The complaint cites mounting evidence highlighting the inappropriate, illegal, and discriminatory practices the organization utilizes to achieve “success” and the costs, sacrifices, and shortcuts that the students experience in the process. Parents of children attending Success Academy schools have expressed concerns about Success Academy’s disciplinary policies, its lack of accommodations for children with actual or perceived disabilities, and its practice of pushing students out.

The complaint was filed before the United States Department of Education, Office of Civil Rights. The parents, advocates, Public Advocate James and Council Member Dromm are demanding that Success Academy provide reasonable accommodations on a child’s Section 504 Plan or a child’s Individualized Education Program (IEP). They are also demanding that Success Academy properly account for a child’s disability when deciding how to discipline a student and refrain from retaliating against parents or their children if such parents stand up for their child’s educational rights.

The New York Times
Filing Alleges Bias at Success Academy Network Against Students With Disabilities
By Kate Taylor
JAN. 20, 2016 

Parents of 13 current and former students of Success Academy filed a complaint with the Office of Civil Rights with the federal Education Department on Wednesday, accusing the charter school network of discriminating against students with disabilities by denying them accommodations and in some cases pushing them out.

Success Academy is a high-achieving network of 34 charter schools in New York City known for its students’ high test scores and its strict disciplinary policies. Its critics have long asserted that Success pushes out underperforming or difficult students, which the network denies.

The complaint described how students with disabilities were repeatedly suspended or made to repeat grades and how administrators in several cases urged parents to remove their students from the school.
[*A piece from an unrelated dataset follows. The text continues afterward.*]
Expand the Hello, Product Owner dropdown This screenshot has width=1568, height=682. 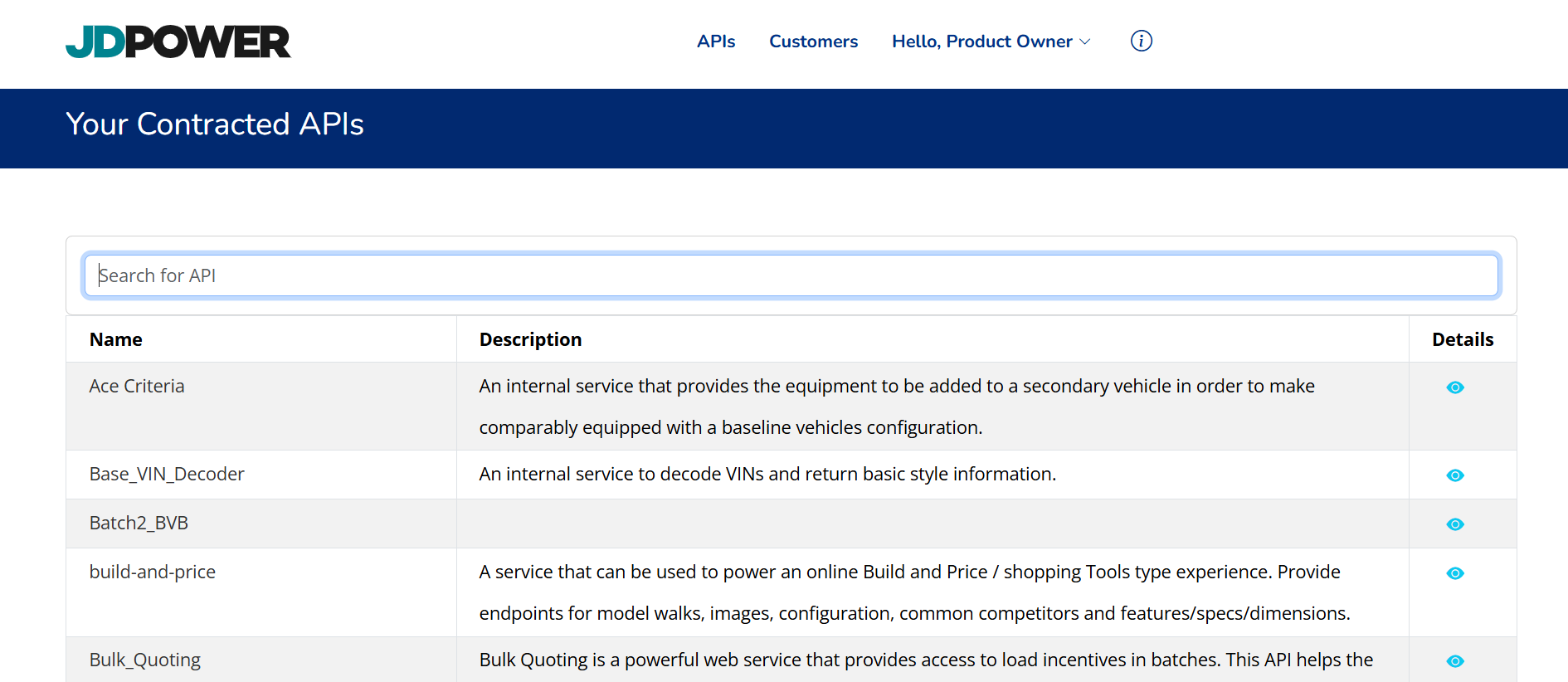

The complaint asserted that Success repeatedly violated federal law by not offering students with disabilities alternative instruction when they were suspended, and not holding hearings to determine if the behavior leading to the suspensions was caused by their disabilities and whether additional services were needed.
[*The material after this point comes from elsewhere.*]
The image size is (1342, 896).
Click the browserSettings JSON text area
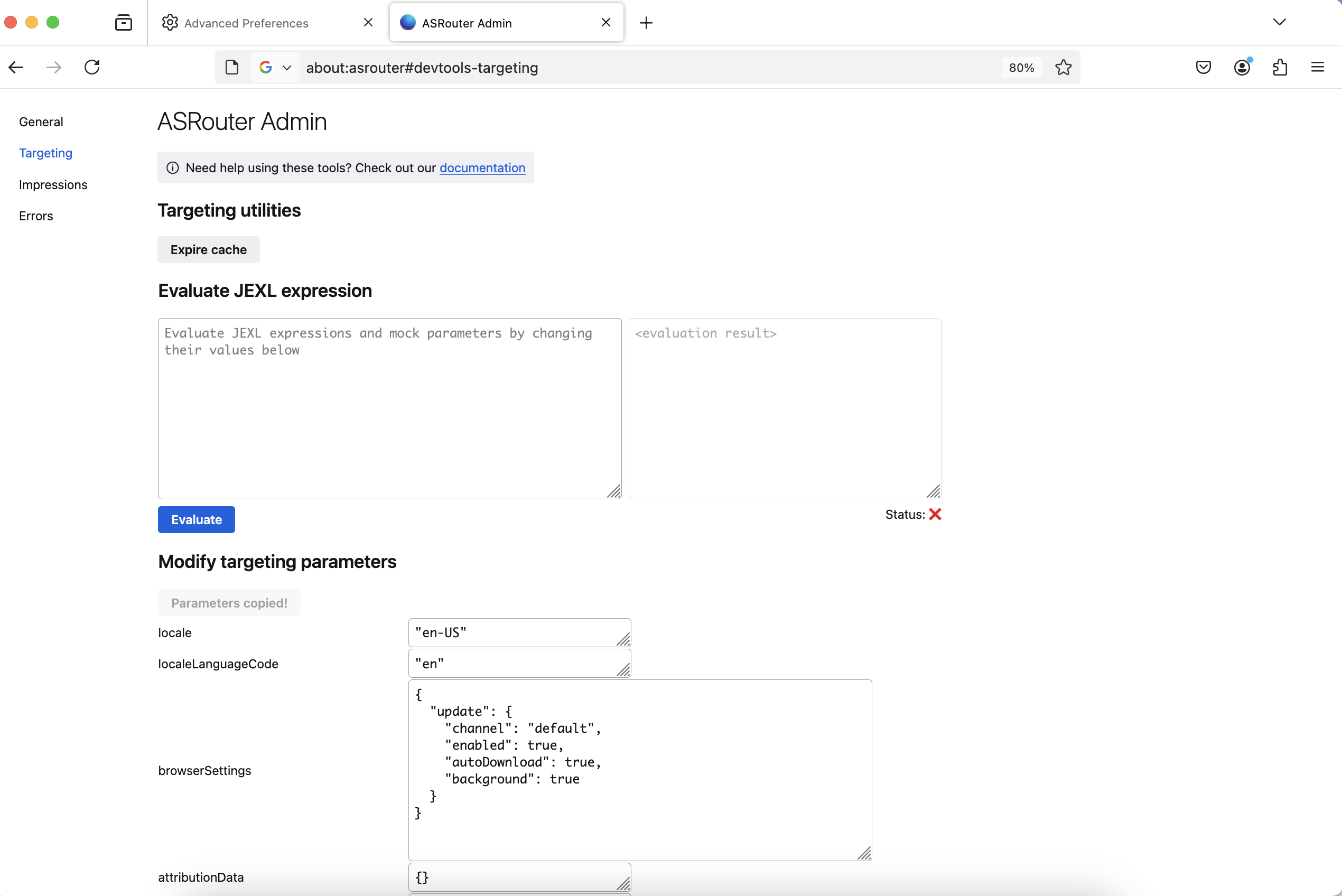[640, 770]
The parents were joined in the complaint by the city’s public advocate, Letitia James; Councilman Daniel Dromm; the Legal Aid Society; and several other organizations that provide free legal services.

The complaint also cited cases in which the network called emergency medical services to transport unruly students to the hospital.

On Wednesday, Success Academy’s founder, Eva S. Moskowitz, said in a statement: “We provide 11,000 students, including over 1,400 special needs students, with an excellent education and have thousands more students on our waiting lists. We are disappointed that these 13 families do not feel the needs of their children were met.”

The Daily News reported on the complaint on Wednesday afternoon.

Such accusations against Success are not entirely new. In December 2014, the principal of a Success Academy school in Fort Greene, Brooklyn, drew up a list of 16 students whom he wanted to leave under the heading “Got to Go.” Nine of the students eventually left the school. Ms. Moskowitz has called that episode an anomaly.